Stored data
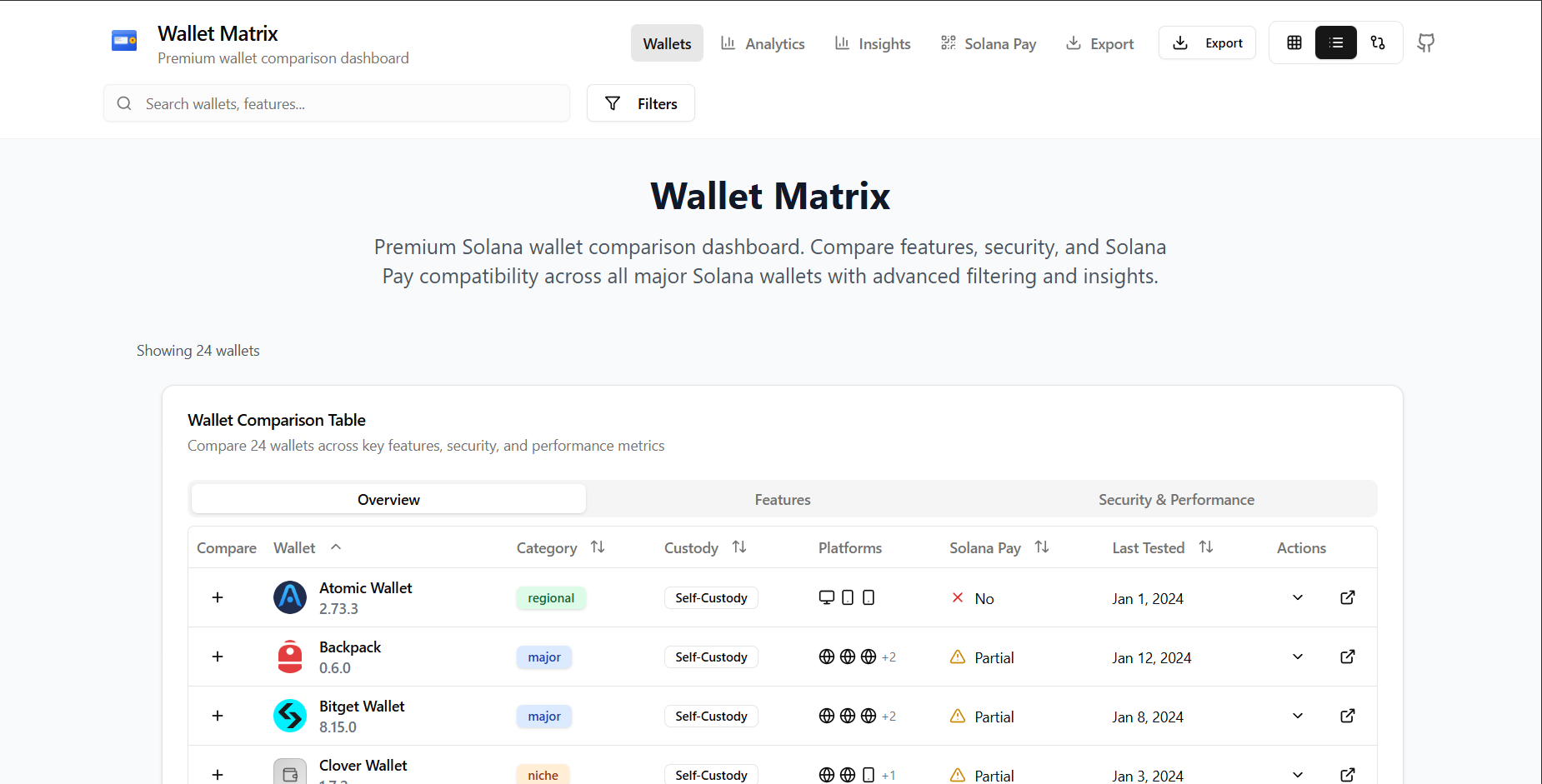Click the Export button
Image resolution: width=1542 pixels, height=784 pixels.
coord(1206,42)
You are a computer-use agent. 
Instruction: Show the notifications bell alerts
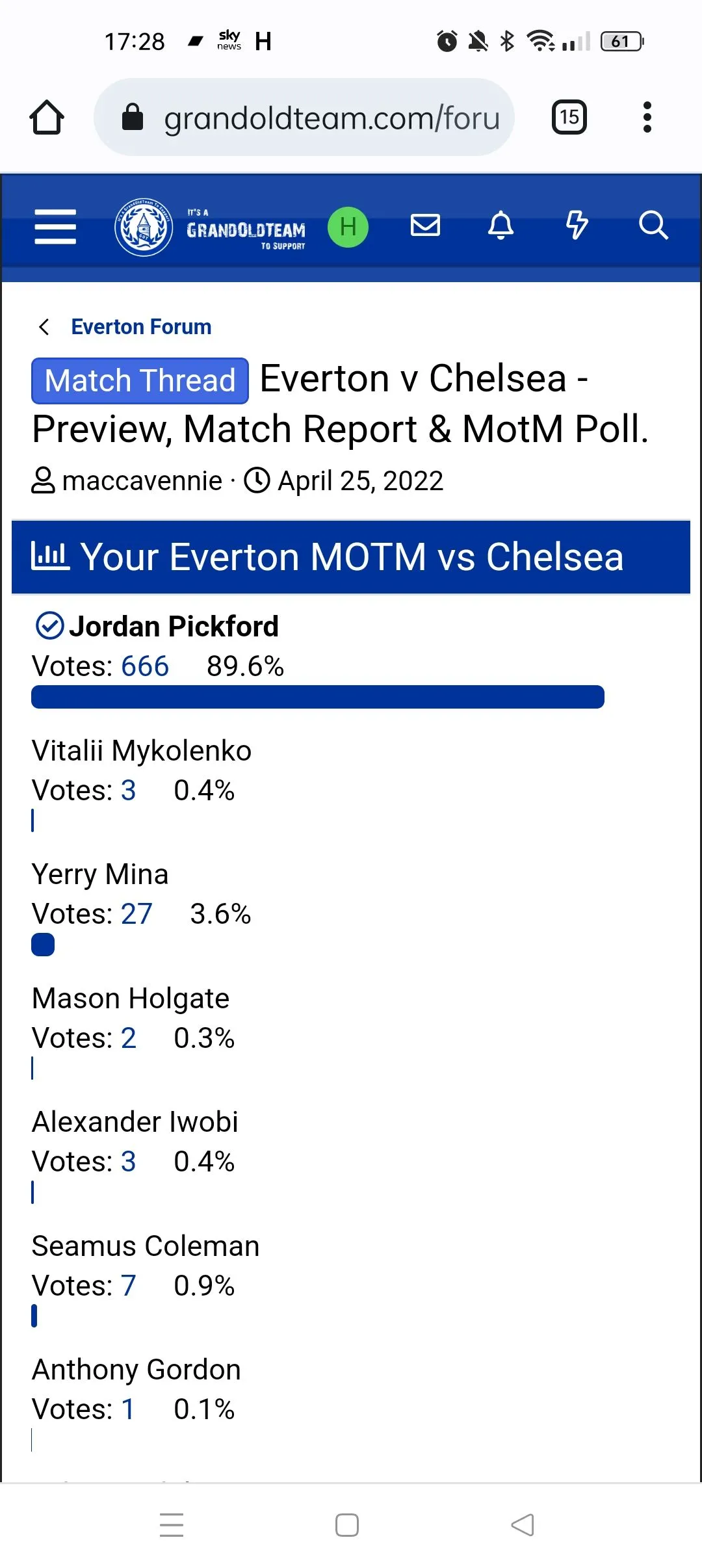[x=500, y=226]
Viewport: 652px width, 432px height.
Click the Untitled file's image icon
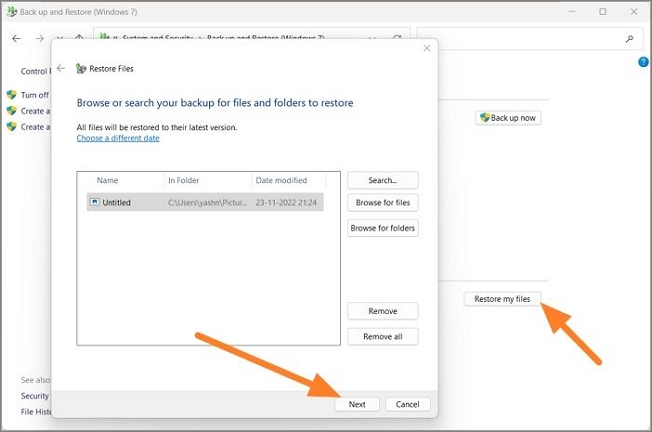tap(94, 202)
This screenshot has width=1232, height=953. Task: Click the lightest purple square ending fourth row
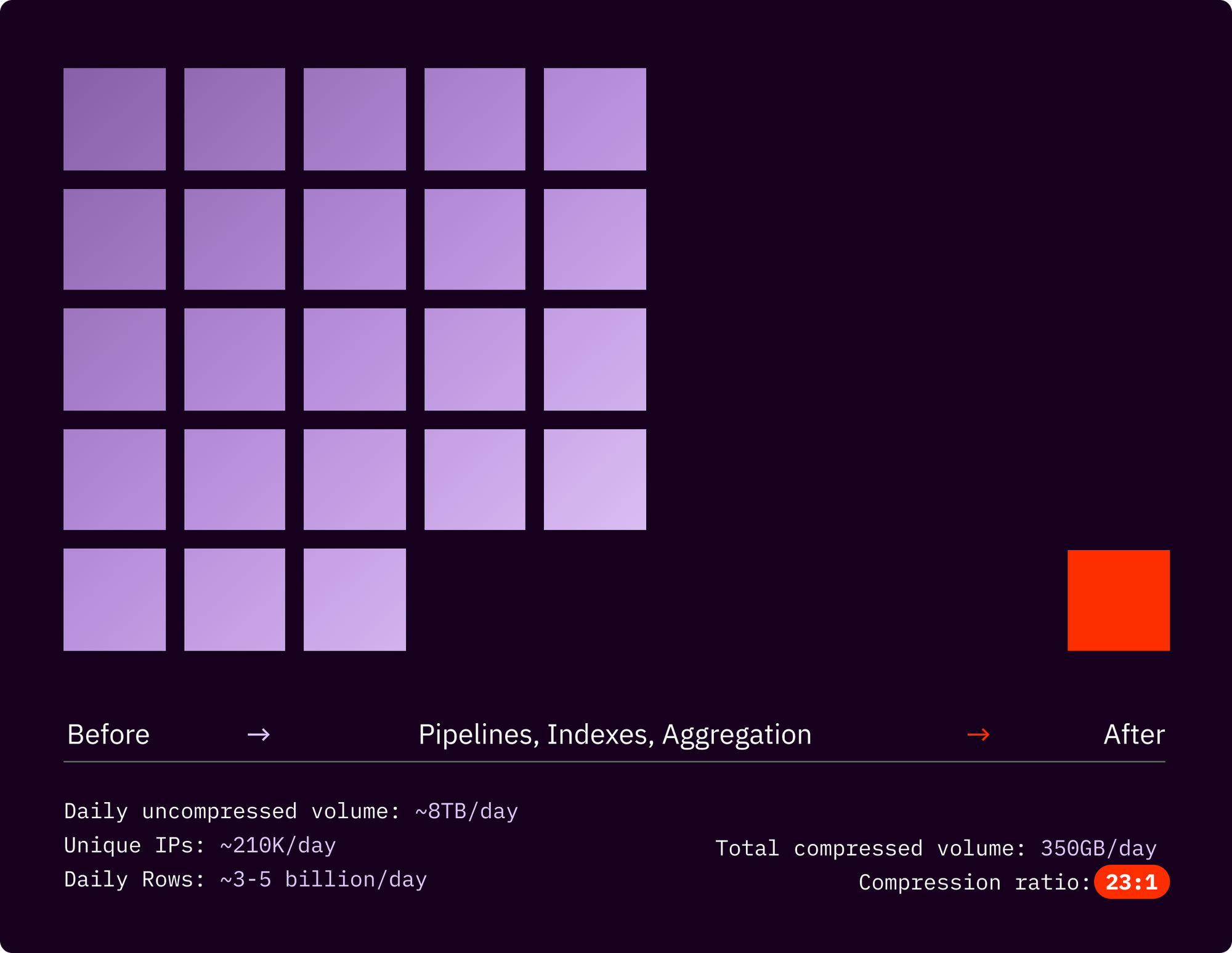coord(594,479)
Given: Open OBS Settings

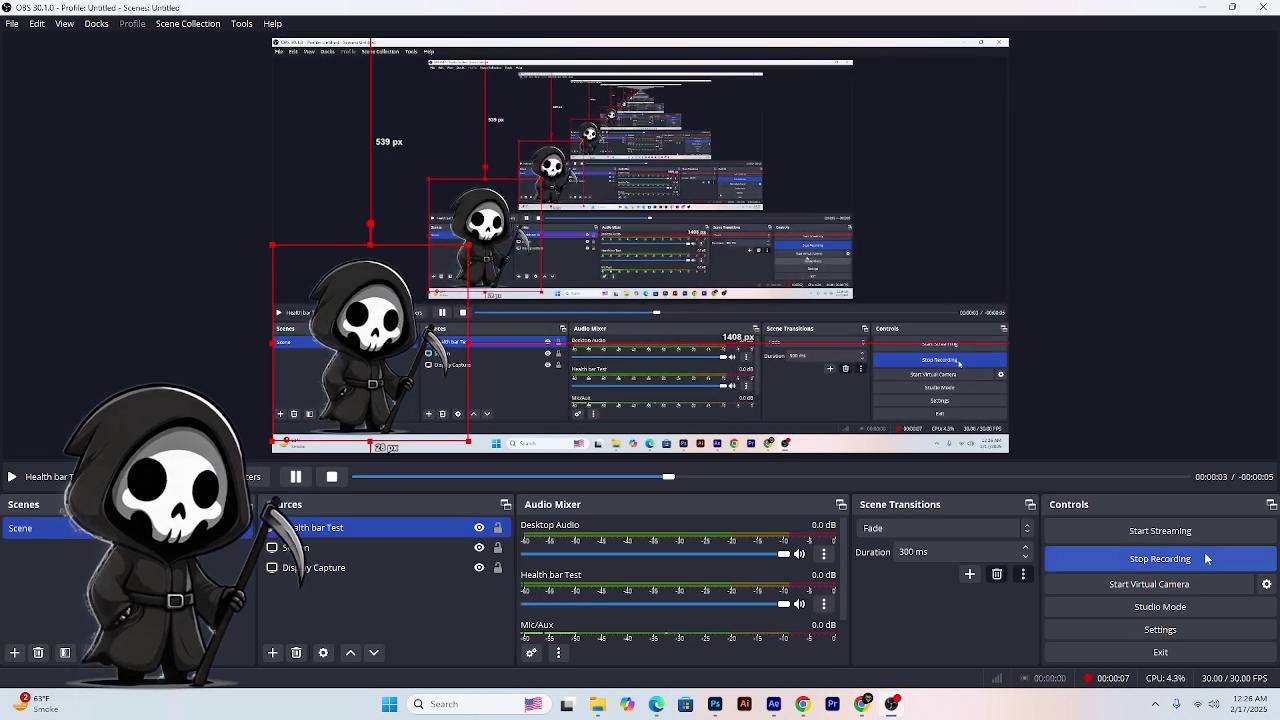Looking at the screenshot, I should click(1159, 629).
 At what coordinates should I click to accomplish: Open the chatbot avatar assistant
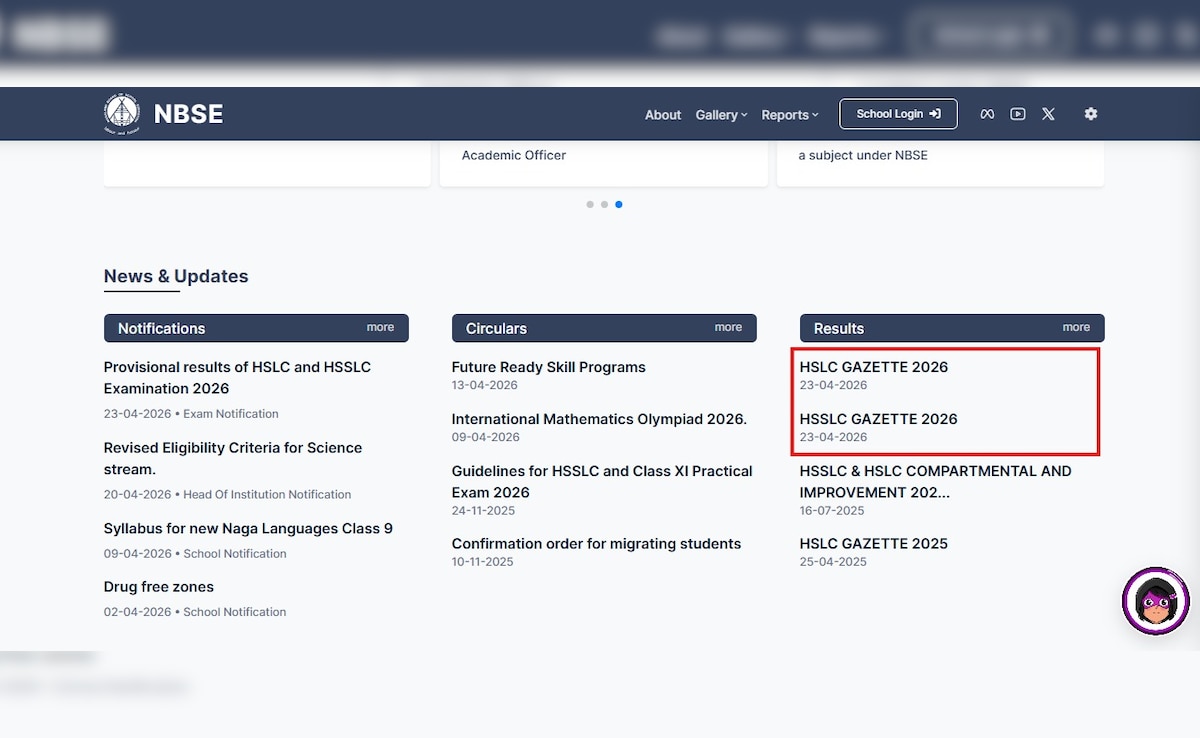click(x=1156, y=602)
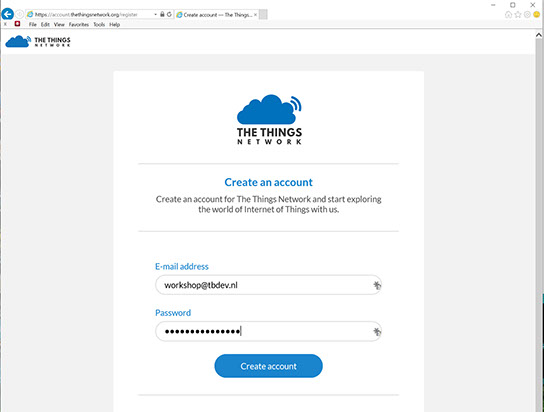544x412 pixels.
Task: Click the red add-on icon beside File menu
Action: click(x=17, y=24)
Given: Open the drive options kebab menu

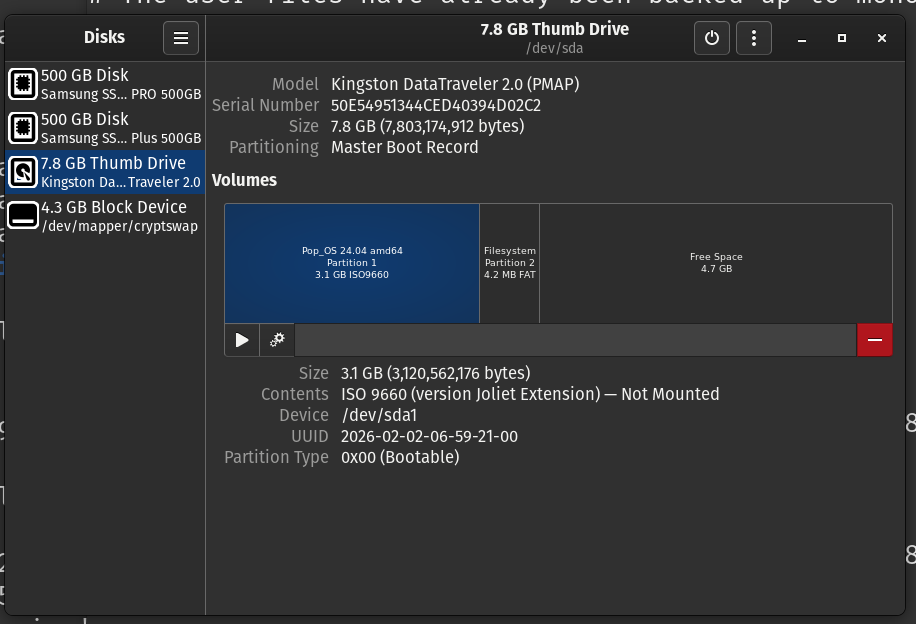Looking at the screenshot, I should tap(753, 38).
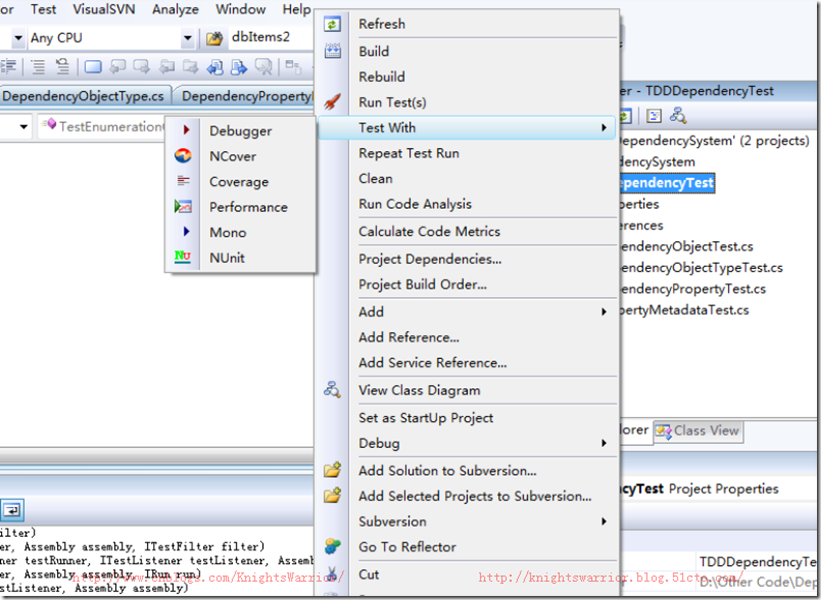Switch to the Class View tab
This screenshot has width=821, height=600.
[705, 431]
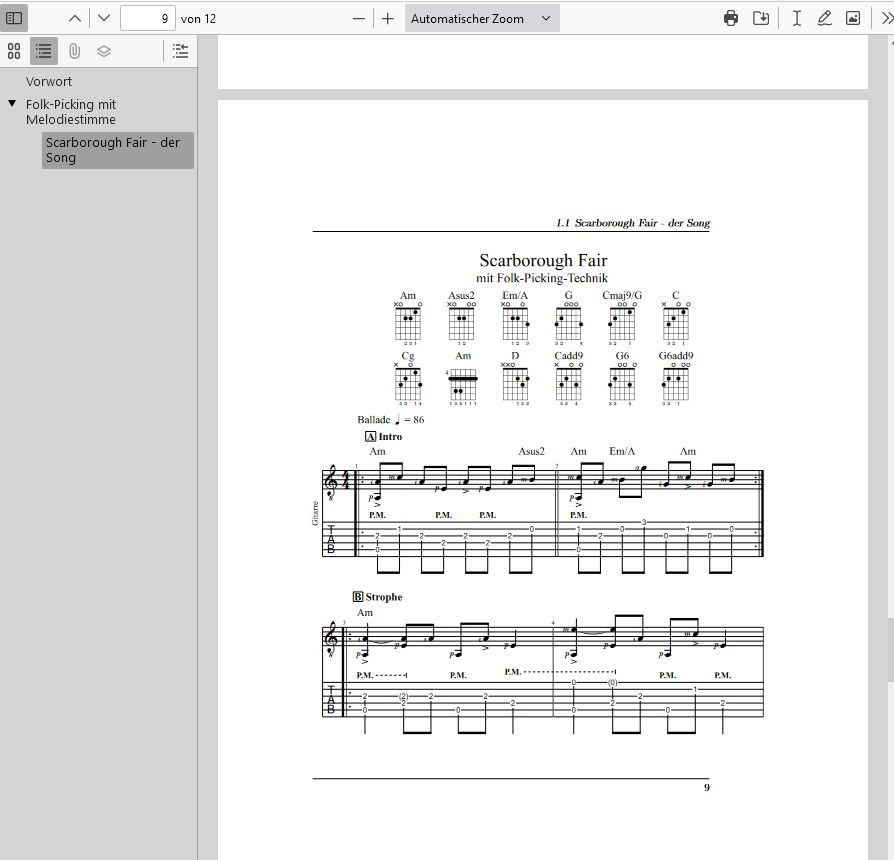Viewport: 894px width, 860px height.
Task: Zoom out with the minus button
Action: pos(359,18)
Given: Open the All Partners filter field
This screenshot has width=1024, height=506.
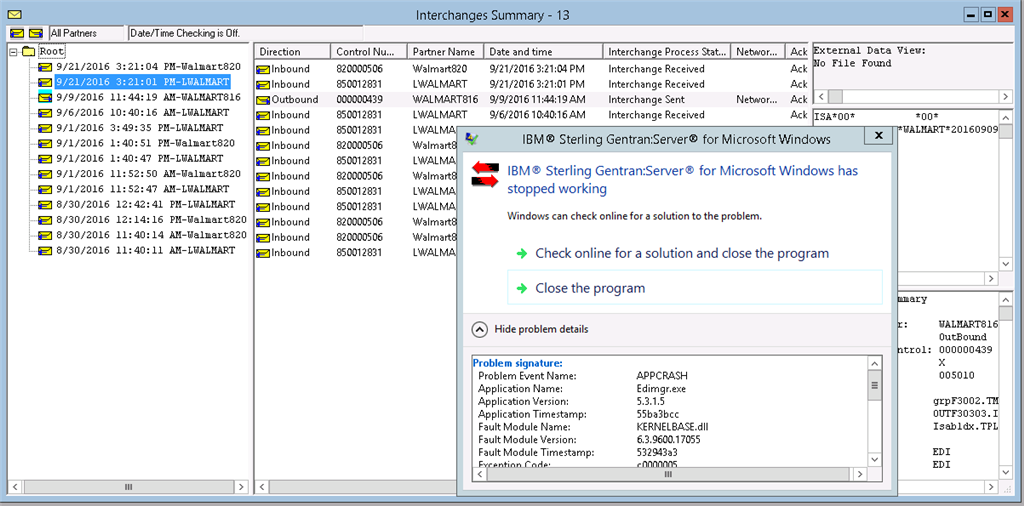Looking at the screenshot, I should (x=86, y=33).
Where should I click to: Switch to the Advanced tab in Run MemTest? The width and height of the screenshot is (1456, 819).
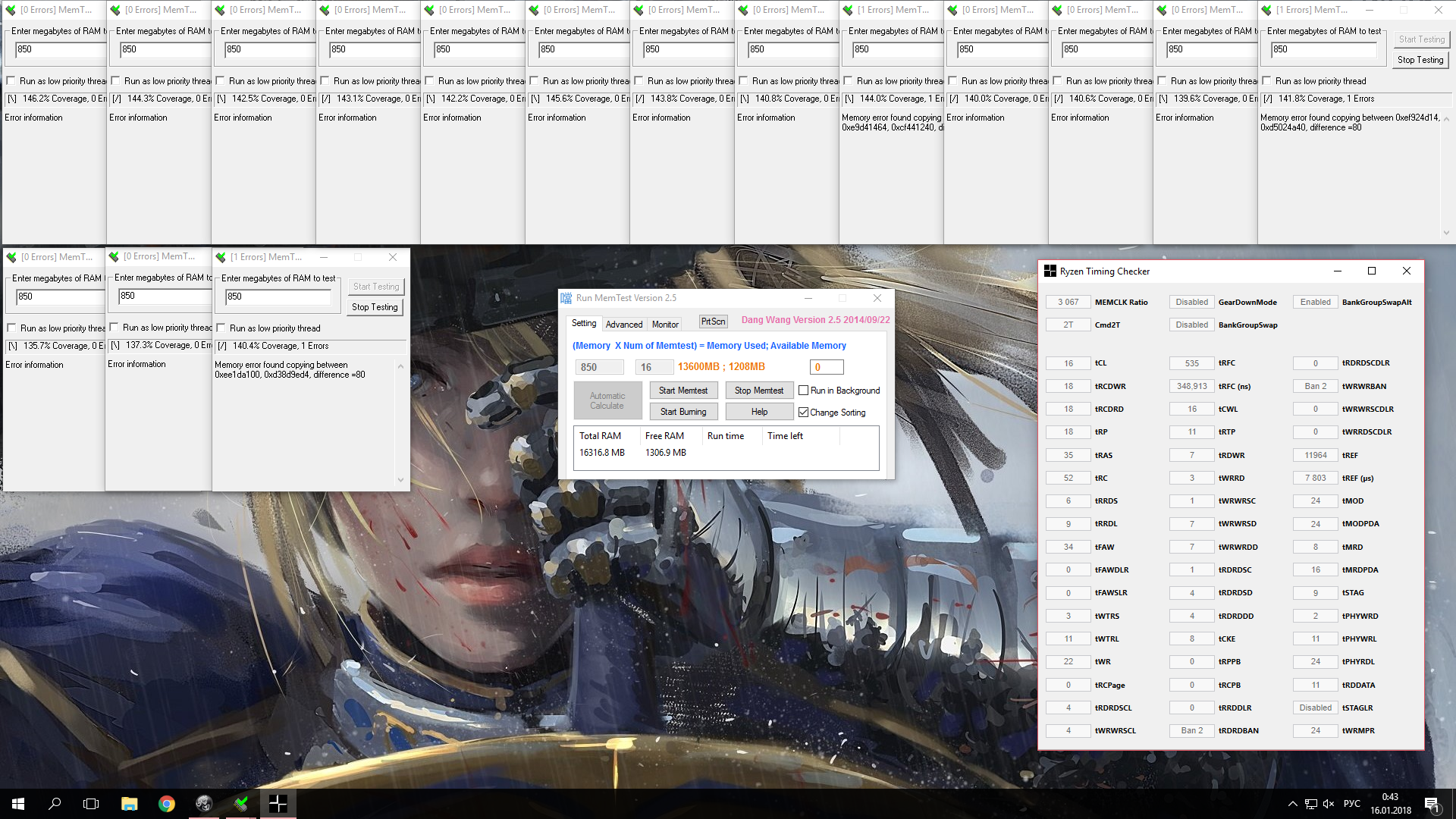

▸ **WHAT IS NEEDED**
Could you reproduce every line of the listing above word for word, leaving out the pictures?

▸ **EXERCISE OUTPUT**
Click the Export button
Image resolution: width=1542 pixels, height=784 pixels.
coord(1206,42)
You are a computer-use agent. 
Instruction: Show the notifications bell alerts
[x=500, y=226]
Viewport: 652px width, 432px height.
Click the Untitled file's image icon
tap(94, 202)
This screenshot has width=1232, height=953. Task: Click the lightest purple square ending fourth row
coord(594,479)
Given: Open OBS Settings

Looking at the screenshot, I should click(1159, 629).
 At what coordinates should I click to accomplish: Open the chatbot avatar assistant
click(x=1156, y=602)
544x412 pixels.
Task: Click the red add-on icon beside File menu
Action: click(x=17, y=24)
Given: Open the drive options kebab menu

Looking at the screenshot, I should tap(753, 38).
Switch to the Class View tab
This screenshot has width=821, height=600.
[705, 431]
Viewport: 894px width, 860px height.
Task: Zoom out with the minus button
Action: pos(359,18)
Given: Open the All Partners filter field
This screenshot has width=1024, height=506.
Looking at the screenshot, I should (x=86, y=33).
Where should I click to: Switch to the Advanced tab in Run MemTest? The width and height of the screenshot is (1456, 819).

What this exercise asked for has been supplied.